I just did some testing on the client and it seems to perform this optimization, but I think there’s a quite annoying limitation.
for example, when you have in your class a
final boolean DO_SOMETHING_MORE = false;
and elsewhere you do somewhere in a tight loop or something
if (DO_SOMETHING_MORE) {
system.out.println(“Doing something more”);
}
this is correctly optimized away.
But, if you set this final boolean in the constructor like this:
public MyClass(boolean doSomethingMore) {
this.DO_SOMETHING_MORE = doSomethingMore;
}
and you instantiate this class like this
MyClass myInstance = new MyClass(false);
this optimization is not done.
It seems like either this optimization is done only by javac, or if such optimizations are done in runtime (which doesn’t seem so) it just fails to optimize this away if the final boolean is set in the constructor. Whatever the case, the optimization seems only to be performed in a static context.

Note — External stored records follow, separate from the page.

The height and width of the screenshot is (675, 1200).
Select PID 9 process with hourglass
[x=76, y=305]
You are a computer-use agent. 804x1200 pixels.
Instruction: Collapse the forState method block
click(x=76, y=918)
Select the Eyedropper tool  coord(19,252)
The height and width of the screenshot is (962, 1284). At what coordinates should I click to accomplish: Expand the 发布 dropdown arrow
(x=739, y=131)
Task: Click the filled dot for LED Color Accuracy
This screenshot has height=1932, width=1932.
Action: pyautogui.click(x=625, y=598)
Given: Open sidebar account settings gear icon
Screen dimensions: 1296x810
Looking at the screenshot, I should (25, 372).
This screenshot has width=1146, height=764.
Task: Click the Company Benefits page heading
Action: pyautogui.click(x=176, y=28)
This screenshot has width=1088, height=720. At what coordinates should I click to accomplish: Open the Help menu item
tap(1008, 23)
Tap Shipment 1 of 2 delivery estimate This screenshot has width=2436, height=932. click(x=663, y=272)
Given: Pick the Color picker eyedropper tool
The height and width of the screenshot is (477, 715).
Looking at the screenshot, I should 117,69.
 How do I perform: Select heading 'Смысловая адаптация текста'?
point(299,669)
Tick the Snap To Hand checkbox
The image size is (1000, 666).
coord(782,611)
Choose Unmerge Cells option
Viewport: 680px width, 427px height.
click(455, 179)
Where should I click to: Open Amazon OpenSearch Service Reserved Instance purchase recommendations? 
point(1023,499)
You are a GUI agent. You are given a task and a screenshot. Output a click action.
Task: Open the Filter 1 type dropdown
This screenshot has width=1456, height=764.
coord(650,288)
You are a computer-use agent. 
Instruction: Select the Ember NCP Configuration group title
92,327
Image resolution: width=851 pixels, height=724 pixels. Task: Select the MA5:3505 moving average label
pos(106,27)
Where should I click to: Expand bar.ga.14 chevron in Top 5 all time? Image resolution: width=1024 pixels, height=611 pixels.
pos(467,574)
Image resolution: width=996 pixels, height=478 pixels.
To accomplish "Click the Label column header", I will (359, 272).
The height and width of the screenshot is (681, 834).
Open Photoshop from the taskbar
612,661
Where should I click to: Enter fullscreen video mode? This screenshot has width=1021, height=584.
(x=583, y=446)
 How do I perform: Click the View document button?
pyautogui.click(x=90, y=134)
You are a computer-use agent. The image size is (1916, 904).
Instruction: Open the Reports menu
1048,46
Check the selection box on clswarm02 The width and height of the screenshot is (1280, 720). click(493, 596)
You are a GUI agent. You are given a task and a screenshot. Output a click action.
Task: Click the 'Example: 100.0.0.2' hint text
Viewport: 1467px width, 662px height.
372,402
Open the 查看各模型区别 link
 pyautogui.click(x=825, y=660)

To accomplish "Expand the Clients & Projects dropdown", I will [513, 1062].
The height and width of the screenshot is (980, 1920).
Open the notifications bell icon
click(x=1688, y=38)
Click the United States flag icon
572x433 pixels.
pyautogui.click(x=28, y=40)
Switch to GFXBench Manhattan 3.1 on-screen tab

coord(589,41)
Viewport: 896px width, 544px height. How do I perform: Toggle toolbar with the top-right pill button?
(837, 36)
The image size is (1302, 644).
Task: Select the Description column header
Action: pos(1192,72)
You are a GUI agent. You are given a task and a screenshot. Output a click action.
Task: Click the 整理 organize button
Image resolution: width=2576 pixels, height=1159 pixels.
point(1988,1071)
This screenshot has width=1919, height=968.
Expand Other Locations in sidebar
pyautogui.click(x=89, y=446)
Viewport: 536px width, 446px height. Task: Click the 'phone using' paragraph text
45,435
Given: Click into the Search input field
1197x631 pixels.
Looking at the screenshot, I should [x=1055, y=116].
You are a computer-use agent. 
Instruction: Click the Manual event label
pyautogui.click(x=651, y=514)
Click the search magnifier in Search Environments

(EDIT: when it’s a static constant, not a constant in an instance)
In any way, this seems like a really annoying limitation for me because I wanted to be able to optimize a CPU emulator if possible by adding a flag in the constructor like this CpuEmulator(boolean strictEmulation) where the CPU will be emulated a little bit more loosely (for example no cycle counting and no addressing exceptions) if strict emulation is set to false.